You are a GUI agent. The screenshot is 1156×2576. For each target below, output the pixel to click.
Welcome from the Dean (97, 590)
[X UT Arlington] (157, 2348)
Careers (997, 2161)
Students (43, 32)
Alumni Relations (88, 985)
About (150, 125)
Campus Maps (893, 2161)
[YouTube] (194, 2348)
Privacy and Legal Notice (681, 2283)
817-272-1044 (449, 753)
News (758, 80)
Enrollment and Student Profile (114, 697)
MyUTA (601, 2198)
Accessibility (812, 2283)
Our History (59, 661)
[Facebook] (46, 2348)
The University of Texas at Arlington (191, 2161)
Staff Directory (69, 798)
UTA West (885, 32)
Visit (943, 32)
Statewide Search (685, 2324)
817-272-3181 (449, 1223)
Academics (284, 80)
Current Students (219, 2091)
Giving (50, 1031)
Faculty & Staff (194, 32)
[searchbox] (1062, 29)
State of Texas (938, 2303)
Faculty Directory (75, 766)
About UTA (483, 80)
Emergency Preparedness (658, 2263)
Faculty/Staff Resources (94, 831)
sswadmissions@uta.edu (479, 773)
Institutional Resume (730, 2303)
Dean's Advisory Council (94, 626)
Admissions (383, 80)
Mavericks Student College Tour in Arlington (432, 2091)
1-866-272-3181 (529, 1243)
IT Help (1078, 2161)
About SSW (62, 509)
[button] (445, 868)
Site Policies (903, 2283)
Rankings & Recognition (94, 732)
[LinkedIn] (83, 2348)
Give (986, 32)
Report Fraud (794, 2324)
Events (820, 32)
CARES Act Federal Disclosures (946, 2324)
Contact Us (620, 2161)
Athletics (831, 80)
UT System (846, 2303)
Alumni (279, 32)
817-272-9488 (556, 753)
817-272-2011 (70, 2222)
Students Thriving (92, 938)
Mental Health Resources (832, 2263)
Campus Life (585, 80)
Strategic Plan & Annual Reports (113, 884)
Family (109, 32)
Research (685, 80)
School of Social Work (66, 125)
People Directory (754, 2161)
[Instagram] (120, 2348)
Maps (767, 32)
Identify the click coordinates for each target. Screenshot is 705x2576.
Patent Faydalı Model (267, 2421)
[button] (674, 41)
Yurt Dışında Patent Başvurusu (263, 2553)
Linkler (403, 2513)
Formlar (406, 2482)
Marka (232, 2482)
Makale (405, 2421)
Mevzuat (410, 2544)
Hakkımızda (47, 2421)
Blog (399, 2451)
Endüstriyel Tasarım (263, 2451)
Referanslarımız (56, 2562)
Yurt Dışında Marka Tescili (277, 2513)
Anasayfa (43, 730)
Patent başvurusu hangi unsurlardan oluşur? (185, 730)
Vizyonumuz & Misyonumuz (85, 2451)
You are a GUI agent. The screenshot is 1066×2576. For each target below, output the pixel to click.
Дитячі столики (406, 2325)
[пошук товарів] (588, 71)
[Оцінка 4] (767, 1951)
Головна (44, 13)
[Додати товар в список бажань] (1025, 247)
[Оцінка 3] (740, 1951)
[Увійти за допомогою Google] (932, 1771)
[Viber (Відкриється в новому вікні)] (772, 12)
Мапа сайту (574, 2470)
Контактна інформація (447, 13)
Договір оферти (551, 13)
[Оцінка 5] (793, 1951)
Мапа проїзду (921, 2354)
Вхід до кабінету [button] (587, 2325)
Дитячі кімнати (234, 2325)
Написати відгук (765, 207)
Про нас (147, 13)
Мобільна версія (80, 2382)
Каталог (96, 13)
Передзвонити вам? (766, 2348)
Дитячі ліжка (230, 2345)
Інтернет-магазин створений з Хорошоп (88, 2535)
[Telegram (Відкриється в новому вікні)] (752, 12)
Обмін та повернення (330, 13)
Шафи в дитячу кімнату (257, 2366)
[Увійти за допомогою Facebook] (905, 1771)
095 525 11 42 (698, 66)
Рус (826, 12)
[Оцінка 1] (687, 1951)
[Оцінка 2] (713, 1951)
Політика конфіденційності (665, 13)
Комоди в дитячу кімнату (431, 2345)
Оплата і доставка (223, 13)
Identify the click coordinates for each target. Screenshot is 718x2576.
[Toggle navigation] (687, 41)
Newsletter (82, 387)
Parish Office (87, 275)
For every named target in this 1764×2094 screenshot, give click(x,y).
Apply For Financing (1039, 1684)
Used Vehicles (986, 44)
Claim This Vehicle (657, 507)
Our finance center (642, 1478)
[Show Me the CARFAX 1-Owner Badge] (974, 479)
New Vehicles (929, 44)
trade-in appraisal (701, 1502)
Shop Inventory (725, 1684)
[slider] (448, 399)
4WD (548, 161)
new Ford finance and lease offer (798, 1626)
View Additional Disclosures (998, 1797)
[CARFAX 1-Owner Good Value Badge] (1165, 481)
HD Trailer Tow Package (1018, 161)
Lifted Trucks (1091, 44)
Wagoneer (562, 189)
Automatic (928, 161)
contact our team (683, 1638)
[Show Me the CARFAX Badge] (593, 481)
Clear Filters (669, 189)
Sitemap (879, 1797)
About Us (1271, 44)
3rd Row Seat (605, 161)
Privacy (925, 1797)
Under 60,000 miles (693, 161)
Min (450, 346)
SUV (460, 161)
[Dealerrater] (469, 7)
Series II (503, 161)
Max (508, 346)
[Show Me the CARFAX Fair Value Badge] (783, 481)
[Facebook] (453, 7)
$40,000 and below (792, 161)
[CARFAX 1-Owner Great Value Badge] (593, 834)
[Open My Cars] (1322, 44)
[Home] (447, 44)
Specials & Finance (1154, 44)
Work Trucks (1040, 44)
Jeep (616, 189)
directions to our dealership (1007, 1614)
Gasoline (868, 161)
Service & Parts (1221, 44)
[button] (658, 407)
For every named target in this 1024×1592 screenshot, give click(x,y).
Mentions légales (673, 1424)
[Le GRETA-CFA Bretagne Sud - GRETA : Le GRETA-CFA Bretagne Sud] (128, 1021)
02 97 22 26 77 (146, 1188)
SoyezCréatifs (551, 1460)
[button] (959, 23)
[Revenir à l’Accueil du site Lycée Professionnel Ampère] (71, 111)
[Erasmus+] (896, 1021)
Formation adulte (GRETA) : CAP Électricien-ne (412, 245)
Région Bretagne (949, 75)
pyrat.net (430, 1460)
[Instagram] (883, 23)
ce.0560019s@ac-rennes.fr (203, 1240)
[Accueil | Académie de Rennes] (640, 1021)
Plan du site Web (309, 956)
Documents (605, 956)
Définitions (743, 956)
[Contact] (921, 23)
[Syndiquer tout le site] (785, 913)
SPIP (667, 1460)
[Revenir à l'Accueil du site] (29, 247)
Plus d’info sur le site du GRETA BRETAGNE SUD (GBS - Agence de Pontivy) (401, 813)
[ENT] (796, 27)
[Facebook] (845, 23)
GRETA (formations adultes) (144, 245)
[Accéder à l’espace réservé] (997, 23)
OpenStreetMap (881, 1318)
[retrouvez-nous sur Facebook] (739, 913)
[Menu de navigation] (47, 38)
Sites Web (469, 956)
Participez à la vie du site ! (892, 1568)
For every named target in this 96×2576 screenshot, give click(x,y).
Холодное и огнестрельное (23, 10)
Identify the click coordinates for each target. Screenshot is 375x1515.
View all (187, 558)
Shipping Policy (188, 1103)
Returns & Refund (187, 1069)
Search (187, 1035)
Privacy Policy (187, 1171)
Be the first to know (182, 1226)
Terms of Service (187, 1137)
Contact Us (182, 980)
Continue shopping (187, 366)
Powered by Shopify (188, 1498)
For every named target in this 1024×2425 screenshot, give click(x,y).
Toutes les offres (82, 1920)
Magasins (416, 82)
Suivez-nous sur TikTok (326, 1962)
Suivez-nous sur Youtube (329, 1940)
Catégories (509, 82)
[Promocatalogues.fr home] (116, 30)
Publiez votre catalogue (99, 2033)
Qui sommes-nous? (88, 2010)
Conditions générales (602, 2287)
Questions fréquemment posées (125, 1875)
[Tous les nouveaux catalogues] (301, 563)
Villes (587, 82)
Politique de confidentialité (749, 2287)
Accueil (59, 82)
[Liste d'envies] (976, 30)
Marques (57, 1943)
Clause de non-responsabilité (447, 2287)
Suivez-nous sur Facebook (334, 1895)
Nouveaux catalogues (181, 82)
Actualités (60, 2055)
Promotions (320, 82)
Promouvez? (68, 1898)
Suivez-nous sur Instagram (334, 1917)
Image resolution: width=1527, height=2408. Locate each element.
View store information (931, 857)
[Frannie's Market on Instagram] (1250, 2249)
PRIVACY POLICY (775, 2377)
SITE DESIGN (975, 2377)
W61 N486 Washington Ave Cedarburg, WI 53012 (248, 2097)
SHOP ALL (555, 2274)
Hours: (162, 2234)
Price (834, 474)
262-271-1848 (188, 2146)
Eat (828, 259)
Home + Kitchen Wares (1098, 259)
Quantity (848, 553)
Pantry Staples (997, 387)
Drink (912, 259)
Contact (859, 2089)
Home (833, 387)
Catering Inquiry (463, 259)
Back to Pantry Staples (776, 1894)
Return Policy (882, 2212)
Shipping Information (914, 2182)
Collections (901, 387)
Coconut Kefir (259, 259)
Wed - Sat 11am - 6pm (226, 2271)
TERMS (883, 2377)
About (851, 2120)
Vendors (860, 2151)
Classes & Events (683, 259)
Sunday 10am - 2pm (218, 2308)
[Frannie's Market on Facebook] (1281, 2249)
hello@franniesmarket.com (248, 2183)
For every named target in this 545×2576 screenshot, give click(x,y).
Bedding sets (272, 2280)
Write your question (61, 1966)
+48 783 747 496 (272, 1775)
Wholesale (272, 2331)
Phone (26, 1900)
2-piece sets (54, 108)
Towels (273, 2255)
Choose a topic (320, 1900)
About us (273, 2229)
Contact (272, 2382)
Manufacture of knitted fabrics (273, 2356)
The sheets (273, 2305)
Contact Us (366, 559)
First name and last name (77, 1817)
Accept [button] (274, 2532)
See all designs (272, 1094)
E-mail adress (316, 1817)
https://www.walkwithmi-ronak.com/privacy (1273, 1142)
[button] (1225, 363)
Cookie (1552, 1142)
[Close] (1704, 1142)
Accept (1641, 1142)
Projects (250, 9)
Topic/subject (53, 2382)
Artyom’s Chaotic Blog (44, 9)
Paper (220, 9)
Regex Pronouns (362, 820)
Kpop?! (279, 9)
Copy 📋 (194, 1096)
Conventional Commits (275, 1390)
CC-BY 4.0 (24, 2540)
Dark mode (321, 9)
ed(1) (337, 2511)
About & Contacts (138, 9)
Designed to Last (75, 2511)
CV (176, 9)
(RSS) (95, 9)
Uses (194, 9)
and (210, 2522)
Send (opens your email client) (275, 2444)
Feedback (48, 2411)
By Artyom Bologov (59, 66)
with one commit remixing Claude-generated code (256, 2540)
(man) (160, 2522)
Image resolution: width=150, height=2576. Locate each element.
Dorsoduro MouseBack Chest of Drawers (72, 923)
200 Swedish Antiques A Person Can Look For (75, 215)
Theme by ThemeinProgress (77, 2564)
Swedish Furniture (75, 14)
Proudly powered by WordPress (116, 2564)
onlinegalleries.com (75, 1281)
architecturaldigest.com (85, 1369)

##########

§ What this task involves: Extract every line from the records above that contains the word "width".

§ Problem solution:
Image resolution: width=1527, height=2408. Locate each element.
Image resolution: width=150, height=2576. Locate each element.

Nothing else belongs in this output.